It’s a stampede. While Theresa May promises to listen to business over Brexit, Scotland’s Sturgeon prepares for early UK election ahead of Brexit, and a new survey by Bank of England finds more firms expect Brexit to hurt their sales, the number of companies leaving the Country amidst increasing uncertainties grows.
The trend though is beginning to hurt London’s FinTech global leadership as, earlier today, a leading global FinTech holding company such as Grow VC Group announced they are going to move their European office from London to Zurich on July 1, 2018.
— Jouko Ahvenainen (@jahven) June 28, 2018
Brexit has an impact on the decision. We prefer places that are open for international business, able to offer a stable international environment and have well educated technology talent pools. FinTech is more and more based on advanced technology and data which can be challenge for London, where competence is deeper in finance instruments than disrupting the industry with technology.

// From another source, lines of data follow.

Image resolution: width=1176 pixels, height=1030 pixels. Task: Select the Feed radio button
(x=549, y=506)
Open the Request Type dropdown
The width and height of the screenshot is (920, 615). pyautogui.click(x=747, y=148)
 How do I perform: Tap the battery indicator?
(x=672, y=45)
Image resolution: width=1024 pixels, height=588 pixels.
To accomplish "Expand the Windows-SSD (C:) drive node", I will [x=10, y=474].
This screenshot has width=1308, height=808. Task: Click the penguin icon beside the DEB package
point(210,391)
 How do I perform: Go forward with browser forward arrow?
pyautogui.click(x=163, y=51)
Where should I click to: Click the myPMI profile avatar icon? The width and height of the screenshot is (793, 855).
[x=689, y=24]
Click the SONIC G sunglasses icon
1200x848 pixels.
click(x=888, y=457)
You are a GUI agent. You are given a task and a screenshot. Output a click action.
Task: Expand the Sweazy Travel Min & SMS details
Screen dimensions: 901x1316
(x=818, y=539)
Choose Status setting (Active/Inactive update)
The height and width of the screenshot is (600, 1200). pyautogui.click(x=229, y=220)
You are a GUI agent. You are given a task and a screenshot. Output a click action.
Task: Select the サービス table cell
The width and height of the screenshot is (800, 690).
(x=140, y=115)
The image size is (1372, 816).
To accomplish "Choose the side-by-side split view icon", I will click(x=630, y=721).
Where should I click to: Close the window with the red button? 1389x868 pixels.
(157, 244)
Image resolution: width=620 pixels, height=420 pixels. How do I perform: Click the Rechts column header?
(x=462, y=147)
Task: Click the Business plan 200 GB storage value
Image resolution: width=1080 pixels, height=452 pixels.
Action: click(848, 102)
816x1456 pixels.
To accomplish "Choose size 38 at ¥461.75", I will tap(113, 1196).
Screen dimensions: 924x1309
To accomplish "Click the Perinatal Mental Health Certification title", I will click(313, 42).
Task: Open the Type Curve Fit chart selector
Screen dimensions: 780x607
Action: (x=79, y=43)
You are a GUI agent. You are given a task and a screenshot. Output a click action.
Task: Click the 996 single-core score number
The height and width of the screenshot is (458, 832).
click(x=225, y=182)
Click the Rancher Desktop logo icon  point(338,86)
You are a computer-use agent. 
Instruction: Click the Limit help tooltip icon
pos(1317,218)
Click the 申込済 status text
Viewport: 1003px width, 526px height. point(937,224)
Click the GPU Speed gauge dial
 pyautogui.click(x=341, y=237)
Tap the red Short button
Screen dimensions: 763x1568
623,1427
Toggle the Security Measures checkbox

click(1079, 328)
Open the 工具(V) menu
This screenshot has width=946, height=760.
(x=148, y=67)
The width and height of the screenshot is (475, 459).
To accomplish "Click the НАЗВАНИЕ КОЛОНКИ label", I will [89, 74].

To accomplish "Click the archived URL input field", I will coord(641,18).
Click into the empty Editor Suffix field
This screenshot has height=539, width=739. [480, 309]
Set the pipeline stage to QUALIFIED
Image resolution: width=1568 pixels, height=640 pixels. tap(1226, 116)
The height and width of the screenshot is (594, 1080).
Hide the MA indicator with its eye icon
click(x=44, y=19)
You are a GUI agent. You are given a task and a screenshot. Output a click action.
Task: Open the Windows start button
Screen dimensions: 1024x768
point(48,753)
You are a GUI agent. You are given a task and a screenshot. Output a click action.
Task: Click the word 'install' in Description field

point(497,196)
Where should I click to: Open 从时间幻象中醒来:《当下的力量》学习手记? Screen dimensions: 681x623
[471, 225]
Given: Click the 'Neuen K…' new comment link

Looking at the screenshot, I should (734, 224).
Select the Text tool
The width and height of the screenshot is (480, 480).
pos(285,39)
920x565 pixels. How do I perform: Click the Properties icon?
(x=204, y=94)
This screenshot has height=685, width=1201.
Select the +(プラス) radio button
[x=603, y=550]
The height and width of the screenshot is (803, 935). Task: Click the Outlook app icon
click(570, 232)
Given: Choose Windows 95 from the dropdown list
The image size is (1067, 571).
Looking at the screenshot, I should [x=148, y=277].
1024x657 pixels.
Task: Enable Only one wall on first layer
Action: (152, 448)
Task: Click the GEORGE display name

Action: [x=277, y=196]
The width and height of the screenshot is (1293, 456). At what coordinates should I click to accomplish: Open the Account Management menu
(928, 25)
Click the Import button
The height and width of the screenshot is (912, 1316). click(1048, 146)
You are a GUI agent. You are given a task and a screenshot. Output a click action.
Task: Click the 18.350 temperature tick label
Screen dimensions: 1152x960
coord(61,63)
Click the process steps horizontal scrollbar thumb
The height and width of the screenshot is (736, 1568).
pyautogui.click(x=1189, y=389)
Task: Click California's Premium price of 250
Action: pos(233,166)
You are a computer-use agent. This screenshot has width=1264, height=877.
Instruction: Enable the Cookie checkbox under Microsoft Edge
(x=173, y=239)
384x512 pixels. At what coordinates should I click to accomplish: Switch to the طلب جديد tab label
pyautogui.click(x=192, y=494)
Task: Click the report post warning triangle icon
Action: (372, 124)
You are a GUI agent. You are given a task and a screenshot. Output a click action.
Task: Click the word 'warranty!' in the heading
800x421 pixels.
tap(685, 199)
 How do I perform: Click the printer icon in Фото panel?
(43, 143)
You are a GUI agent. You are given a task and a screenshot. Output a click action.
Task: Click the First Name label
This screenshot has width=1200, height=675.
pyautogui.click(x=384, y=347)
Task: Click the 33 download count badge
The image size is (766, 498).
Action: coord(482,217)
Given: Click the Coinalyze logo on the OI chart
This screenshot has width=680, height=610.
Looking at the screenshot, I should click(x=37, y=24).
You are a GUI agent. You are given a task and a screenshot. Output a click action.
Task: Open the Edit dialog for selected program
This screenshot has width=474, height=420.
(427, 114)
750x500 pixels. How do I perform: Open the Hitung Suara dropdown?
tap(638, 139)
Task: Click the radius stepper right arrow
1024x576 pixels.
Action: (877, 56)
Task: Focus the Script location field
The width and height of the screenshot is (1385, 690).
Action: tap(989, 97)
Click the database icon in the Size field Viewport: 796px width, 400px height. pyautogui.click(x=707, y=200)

FinTech business is growing rapidly in the whole of Europe. Switzerland has a good central location in Europe, excellent global connections and strong reputation and business in finance, a press release by the company states.
We see Switzerland as an excellent location for finance business in Europe, especially when our companies have more business also in German speaking countries, France, Spain and Italy. We have also seen Switzerland develop to adapt new innovative finance models, including blockchain and crypto finance.
Commenting on the specific impact on Brexit he claims:
Brexit has more practical influence on our operative companies than the holding company.
The release goes:
Grow VC Group’s operative companies are also conducting their own evaluations about best locations in Europe and will announce more about their office locations later in this year. The Group sees growth around Europe at the moment, when also more traditional finance institutions have started transitions to new technologies and services. Outside Europe the Group sees growth especially in emerging markets, where many people have been outside financial services and now they transition directly to use new services. The Group’s companies have made new significant contracts, for example, in Vietnam and Indonesia most recently.
In other words, it’s the elephant in the room.